Just a moment – coping with undesirable loads
Unwanted moment loads can be the design engineer’s enemy, and in the combating of unwanted axial or radial loads, thin-section bearings have been proven to excel, partly because they are designed from the outset to cope with it. Project designs that are expected to generate significant moment loads but which also have critical space and weight-saving requirements (to say nothing of the need for cost-reduction) often see the maximum benefit from the use of a single, thin-section bearing rather than paired standard bearings. This is because the thin-section design delivers inherent resistance to moment load, so the lifespan of a critical bearing can be greatly enhanced if a thin-section type is deemed suitable.
Overall, designers have more than 300 sizes and types of thin-section bearings to choose from. To help designers ensure that the correct types and versions of bearings are specified, those available from Silverthin come in three different designs, each of which offers its own distinct advantages. The C-Type is a “Radial Contact” type of conventional thin-section bearing design. It has a single row of balls which allows for Conrad-type assembly, widely recognized for its enhanced capabilities in resisting radial loads whilst withstanding moderate axial and reversing loads. Overall, this type is the most popularly specified type of thin-section bearing. An alternative thin-section bearing design is what is generically known as the A-Type, where ‘A’ represents the “Angular” contact type of bearing. This thin-section bearing features a reduced shoulder on one side of the inner or outer race ball path to assist the bearing in accommodating both radial and single-direction thrust loads. The A-Type of bearing requires an application of thrust to establish the appropriate race and ball contact angle, and is commonly used in a pair for applications requiring axial loads in one direction, or perhaps for reversing axial loads. They provide the appropriate stability, load capacity and repeatability needed in applications running at higher speeds than the C-Type of bearing, and are capable of coping with high rpm and temperatures in continuous operation.
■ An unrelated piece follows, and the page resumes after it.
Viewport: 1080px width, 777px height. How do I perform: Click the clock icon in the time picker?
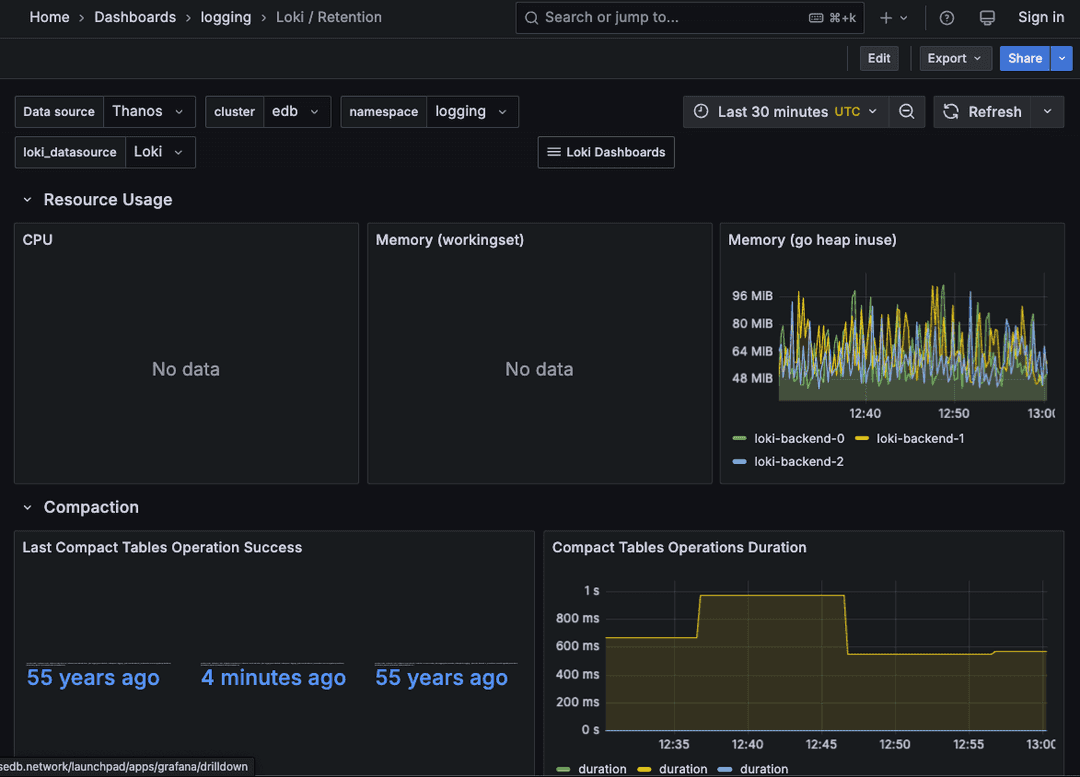(x=703, y=111)

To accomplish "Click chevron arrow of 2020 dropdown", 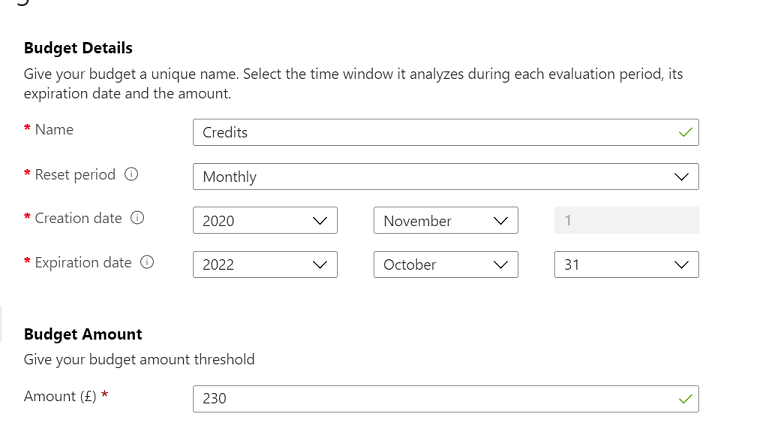I will pos(320,221).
Speed and load capability is based on dimensions, and Carter Bearings offers users the facility of its own predictive simulation software that allows engineers access to critical speed, load, and temperature data for calculations at the design stage.
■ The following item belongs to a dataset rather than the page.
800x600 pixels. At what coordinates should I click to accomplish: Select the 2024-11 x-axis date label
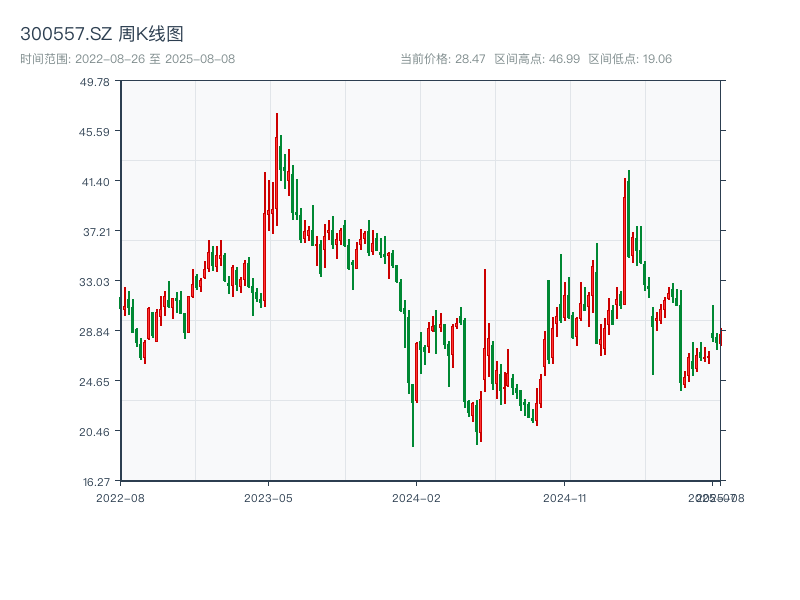click(x=565, y=497)
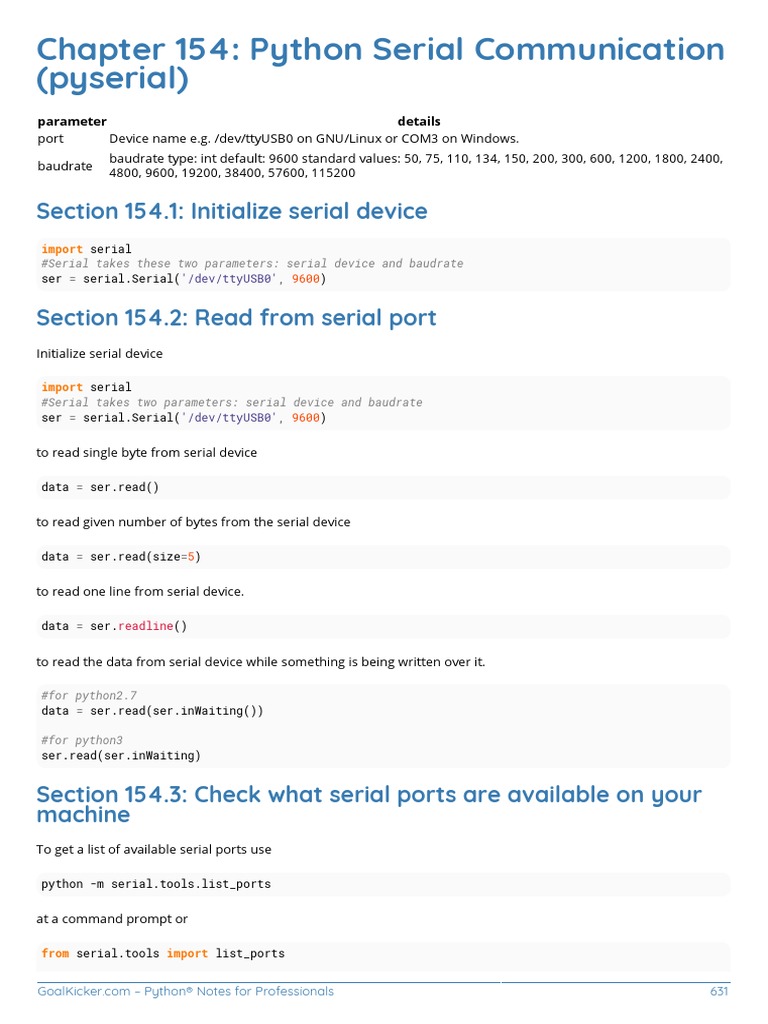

A further type of thin-section design is also available. The X-Type is a “4-Point Contact” bearing designed for use where a high level of rigidity, ie resistance to moment arm deflection or flexing, is required. This type of thin-section bearing can accept radial and thrust loads in either direction and has proven to be extremely effective in applications where very high moment loads are present. X-Type bearings are designed with ‘gothic arch’ shaped raceways which create 4 contact points between each ball and the raceway. Preloading can provide additional precision and rigidity of movement if desired, and in some applications a single X-Type bearing may be used replace two standard thin section bearings to deliver the joint advantage of the required performance coupled with an extremely low installed deck height. It should be noted however, that X-Type thin section bearings are not always the best solution when used in low-torque or high-speed applications.